Czasami na światowych drogach dochodzi o kuriozalnych sytuacji. Większość wypadków drogowych jest spowodowana ludzkimi błędami, brawurą czy też nadmierną prędkością.
Niestety, ale w tym przypadku mamy do czynienia z ogromną głupotą oraz bezdusznością. Pewien Amerykanin postanowił doprowadzić do ogromnej tragedii na jednej z tamtejszych autostrad.

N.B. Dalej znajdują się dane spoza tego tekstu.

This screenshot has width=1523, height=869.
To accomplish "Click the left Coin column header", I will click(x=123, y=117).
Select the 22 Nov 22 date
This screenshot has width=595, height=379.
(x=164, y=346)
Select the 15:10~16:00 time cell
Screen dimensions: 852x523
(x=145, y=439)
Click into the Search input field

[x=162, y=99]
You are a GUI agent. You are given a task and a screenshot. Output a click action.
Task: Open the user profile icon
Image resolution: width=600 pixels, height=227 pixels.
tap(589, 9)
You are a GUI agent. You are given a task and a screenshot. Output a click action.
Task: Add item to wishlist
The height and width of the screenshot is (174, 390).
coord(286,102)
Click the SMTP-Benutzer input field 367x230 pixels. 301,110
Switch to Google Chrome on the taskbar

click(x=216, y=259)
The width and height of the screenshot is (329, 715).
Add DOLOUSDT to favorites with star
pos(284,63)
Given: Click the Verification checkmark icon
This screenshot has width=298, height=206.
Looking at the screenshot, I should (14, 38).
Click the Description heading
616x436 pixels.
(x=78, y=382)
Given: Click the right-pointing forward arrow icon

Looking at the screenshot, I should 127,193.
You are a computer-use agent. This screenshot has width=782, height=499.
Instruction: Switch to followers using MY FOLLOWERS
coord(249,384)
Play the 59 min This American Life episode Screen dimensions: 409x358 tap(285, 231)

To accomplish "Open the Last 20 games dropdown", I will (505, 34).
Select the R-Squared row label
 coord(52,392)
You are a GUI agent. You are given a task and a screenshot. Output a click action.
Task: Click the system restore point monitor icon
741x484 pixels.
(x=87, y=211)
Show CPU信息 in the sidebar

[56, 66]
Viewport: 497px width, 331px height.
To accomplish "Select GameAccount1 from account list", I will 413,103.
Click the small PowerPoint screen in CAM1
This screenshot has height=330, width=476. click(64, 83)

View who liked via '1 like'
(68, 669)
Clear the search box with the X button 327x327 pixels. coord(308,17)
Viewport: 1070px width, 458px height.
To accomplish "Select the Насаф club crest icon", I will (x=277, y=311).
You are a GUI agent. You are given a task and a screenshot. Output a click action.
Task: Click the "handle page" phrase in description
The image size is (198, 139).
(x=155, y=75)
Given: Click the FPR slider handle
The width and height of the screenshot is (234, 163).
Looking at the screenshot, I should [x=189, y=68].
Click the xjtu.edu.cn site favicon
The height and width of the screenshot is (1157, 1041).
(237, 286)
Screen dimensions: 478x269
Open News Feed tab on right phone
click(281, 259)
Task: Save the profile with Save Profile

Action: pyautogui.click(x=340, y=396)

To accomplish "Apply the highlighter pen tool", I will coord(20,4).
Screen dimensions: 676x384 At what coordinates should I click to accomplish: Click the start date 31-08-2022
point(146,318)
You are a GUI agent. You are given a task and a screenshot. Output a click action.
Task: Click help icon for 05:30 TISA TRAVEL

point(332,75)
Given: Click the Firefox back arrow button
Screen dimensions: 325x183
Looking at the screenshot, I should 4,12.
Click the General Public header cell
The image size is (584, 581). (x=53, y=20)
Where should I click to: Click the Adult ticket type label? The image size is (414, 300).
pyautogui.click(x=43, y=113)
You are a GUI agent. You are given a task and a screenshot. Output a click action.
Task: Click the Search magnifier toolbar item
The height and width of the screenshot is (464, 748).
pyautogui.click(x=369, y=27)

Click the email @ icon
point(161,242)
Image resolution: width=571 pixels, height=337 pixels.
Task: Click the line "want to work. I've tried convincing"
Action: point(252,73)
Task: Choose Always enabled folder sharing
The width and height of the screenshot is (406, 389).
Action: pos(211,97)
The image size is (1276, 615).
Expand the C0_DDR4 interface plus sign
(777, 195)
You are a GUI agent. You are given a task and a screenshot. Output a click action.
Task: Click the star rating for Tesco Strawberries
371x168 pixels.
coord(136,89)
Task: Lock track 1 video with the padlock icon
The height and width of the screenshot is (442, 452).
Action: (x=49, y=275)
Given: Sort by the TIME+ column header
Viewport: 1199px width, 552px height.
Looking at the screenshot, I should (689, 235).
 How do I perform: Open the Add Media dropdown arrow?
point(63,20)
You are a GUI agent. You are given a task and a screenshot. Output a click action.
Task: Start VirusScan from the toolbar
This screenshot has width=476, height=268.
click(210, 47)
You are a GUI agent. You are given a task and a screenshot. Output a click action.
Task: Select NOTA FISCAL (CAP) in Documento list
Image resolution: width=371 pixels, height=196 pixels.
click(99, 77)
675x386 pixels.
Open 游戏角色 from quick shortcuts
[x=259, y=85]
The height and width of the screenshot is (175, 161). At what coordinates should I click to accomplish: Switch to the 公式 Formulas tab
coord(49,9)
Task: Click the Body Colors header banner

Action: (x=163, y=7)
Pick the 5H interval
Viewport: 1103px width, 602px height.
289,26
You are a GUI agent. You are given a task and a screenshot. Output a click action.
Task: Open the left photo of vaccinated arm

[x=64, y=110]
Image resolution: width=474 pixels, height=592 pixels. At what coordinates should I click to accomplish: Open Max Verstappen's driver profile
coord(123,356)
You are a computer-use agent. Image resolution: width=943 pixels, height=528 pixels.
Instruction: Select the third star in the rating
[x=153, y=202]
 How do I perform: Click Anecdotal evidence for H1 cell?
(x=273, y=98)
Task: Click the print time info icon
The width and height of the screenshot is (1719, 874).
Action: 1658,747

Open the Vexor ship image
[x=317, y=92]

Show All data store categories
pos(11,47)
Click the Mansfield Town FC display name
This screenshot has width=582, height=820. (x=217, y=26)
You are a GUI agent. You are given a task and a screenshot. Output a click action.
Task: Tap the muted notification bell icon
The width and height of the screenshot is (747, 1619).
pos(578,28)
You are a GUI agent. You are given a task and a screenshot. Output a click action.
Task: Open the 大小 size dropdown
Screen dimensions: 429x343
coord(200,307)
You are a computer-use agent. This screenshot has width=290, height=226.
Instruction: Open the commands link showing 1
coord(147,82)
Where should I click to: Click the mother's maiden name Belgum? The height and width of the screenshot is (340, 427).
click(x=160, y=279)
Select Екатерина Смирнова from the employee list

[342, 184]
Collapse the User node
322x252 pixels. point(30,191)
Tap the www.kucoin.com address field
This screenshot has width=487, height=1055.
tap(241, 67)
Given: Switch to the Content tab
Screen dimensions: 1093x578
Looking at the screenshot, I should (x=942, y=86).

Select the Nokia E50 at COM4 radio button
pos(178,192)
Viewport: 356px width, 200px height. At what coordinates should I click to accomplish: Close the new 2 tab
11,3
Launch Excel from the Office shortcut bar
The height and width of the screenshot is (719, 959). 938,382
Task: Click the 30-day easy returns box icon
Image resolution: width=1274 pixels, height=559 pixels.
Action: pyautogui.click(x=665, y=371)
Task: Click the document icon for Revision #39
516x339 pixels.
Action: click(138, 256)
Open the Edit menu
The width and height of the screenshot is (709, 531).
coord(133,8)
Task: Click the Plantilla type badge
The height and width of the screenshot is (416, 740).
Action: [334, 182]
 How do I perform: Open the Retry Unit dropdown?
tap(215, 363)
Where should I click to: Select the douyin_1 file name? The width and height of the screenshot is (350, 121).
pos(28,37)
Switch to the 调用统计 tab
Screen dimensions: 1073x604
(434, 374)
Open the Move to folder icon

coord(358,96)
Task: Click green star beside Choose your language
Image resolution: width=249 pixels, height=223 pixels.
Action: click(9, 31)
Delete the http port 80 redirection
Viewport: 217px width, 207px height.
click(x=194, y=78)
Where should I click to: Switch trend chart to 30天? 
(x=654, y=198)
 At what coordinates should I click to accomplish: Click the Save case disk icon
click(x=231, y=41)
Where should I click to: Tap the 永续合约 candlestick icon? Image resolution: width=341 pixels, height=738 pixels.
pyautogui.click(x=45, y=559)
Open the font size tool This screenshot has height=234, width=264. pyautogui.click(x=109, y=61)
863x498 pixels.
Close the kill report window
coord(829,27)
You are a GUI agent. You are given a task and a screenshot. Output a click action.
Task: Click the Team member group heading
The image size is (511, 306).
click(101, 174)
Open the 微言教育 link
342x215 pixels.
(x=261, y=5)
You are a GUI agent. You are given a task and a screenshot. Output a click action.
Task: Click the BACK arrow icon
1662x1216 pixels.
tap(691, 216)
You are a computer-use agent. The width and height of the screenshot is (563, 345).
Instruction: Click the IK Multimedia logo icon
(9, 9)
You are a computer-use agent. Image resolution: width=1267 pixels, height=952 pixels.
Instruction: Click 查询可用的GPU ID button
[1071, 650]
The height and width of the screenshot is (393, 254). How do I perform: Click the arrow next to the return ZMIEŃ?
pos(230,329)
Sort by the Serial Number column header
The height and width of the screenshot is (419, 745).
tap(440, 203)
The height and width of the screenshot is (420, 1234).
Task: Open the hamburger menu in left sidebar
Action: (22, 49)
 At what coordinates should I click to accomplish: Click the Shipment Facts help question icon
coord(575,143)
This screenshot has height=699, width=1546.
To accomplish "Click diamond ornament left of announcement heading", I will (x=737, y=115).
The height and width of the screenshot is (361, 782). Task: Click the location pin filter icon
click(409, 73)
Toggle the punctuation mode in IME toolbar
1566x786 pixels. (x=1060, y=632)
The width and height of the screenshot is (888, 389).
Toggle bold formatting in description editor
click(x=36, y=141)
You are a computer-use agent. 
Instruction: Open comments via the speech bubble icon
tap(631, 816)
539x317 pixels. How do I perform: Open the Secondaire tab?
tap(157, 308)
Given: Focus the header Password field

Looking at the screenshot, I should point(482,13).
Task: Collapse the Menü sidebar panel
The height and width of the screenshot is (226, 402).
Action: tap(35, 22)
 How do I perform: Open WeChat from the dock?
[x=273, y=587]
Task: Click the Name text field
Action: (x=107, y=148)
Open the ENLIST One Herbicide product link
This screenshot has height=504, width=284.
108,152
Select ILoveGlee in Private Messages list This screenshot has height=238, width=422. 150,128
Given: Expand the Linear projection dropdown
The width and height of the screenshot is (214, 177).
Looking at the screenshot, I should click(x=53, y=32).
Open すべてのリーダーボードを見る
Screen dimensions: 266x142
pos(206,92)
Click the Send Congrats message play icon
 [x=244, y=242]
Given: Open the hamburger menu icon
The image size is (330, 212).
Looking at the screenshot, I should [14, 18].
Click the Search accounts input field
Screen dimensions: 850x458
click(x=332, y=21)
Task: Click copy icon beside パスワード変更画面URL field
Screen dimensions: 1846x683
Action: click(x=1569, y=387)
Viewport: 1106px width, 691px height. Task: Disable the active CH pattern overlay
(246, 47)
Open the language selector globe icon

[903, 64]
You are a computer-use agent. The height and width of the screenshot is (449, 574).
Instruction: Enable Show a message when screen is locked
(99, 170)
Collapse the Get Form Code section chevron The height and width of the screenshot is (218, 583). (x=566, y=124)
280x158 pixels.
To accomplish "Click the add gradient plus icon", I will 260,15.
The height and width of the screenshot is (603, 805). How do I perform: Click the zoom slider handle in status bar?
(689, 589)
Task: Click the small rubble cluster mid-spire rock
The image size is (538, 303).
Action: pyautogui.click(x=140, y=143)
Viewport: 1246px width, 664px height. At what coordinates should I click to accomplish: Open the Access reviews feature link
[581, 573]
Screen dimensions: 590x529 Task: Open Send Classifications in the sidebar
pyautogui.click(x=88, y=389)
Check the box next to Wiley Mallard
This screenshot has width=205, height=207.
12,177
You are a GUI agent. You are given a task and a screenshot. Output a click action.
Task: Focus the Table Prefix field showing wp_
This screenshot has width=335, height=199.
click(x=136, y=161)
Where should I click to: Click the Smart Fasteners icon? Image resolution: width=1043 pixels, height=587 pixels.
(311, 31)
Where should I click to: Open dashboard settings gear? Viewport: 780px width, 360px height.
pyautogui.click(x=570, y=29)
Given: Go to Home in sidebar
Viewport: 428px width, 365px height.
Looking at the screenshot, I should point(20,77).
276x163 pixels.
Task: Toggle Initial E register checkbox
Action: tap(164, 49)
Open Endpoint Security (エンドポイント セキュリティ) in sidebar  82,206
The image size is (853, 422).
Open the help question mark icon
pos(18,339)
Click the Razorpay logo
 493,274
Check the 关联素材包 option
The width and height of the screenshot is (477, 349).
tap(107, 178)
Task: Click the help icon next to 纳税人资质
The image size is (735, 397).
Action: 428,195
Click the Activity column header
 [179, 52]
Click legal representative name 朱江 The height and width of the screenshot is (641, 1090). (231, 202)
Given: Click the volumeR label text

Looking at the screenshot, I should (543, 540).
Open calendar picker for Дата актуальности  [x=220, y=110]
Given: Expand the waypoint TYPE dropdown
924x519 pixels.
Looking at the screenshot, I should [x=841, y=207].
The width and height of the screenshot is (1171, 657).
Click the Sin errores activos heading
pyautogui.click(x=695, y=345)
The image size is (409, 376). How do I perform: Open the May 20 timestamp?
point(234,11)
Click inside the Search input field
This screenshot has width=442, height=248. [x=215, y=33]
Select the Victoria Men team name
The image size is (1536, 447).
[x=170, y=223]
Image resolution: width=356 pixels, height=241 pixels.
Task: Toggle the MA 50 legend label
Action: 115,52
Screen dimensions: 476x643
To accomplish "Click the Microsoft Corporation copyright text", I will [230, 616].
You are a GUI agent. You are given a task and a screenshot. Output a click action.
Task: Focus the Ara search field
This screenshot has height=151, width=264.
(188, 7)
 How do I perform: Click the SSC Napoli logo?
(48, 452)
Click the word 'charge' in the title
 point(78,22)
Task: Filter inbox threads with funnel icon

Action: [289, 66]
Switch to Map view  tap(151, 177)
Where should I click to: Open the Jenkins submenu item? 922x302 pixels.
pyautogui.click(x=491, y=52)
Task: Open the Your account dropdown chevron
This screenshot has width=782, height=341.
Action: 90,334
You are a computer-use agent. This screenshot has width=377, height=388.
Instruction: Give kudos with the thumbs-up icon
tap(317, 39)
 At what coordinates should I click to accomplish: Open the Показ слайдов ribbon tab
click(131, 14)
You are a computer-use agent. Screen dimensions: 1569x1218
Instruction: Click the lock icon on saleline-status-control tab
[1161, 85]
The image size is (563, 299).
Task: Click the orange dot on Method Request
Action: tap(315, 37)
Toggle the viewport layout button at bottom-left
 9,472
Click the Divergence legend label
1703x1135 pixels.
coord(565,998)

Do gigantycznej tragedii doszło w Stanie Alabama, a dokładniej w Fort Mitchell. W niedzielny wieczór 29 listopada, 5-letnie dziecko zmarło po potrąceniu przez pojazd.
Ustalenia lokalnej policji są po prostu szokujące. Według tamtejszego szeryfa winnym tej tragedii jest czynny żołnierz, Bryan Starr, który jest partnerem matki zmarłego 5-latka.
Podróżował on autostradą swoim samochodem. W pewnym momencie 5-letni Austin Birdseye zaczął „być niesforny” w pojeździe. Mężczyzna zdecydował się na niezrozumiały krok. Zatrzymał się i powiedział do chłopca żeby opuścił samochód.
Wypadek wstrząsnął amerykańską opinią publiczną. Wina żołnierza jest jednoznaczna.
Chłopiec został zostawiony na ruchliwej autostradzie. W swoich późniejszych zeznaniach, sprawca tej tragedii powiedział, że stracił kontakt z dzieckiem z powodu ulewnego deszczu.
Chłopiec wszedł na ruchliwą trasę i niestety zginął w strasznych okolicznościach. Główną przyczyną śmierci chłopca było potrącenie przez samochód.
Szeryf Taylor mówi, że Starr, który jest czynnym żołnierzem w Fort Benning, zostanie oskarżony o lekkomyślne morderstwo.
Kierowca samochodu, który potrącił 5-latka nie został obciążony żadnymi zarzutami. Ten tajemniczy a zarazem przerażający incydent będzie badany przez lokalnych śledczych.